The patient was a 55-year-old man transferred to us after emergency coronary bypass elsewhere. He underwent HeartMate 1000 IP insertion on September 19, 1992. He had a previous history of diabetes and obesity. He was transferred out of the intensive care unit on postoperative day 3. On day 13 the patient was noted to have purulent discharge from the driveline site and a small area of skin necrosis on the inferior portion of the driveline exit site. At that time, driveline cultures were positive for coagulase-negative S aureus. He had received a 4-day course of vancomycin for a fever while in the intensive care unit; he was receiving no antibiotics at the onset of the driveline infection. He was treated with vancomycin for 12 days with initial improvement of his symptoms. On post-LVAD day 32, serosanguinous drainage from the driveline site again developed; on day 37 fever developed to 39°C accompanied by rigors.
Blood cultures were positive for methicillin-sensitive S aureus and driveline cultures were positive for S aureus, Enterococcus, and rare Candida albicans.

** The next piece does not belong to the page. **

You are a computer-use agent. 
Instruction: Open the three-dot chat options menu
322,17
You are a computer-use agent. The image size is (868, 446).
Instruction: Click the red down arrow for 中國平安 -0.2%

He was treated with vancomycin, ceftazidime, and fluconazole. There was little improvement. On day 65 the patient was taken to the operating room where the infected driveline insertion site (see Fig 2b
) was excised and a new exit site was fashioned approximately 10 cm below the old site [14] (Fig 3
). In addition, the lower aspect of the midline incision was reopened and the pump pocket was opened and evacuated of old clotted blood. It was copiously irrigated with saline and povidone-iodine solution. Drains were left in place and the patient received povidone-iodine irrigation through the drains for 5 days. Surgical cultures were positive for S aureus, Enterococcus, and rare C albicans. He continued treatment with antibiotics until cardiac transplantation after 76 days of support and 11 days after driveline revision. He became febrile hours before the transplant operation. Device cultures were positive for S aureus. He was treated with vancomycin for 4 weeks after transplantation. The patient underwent superficial debridement of the abdominal wound 13 days after transplantation and was discharged the next day. He has had no mediastinitis, pocket infection, or other serious infectious complications since cardiac transplantation.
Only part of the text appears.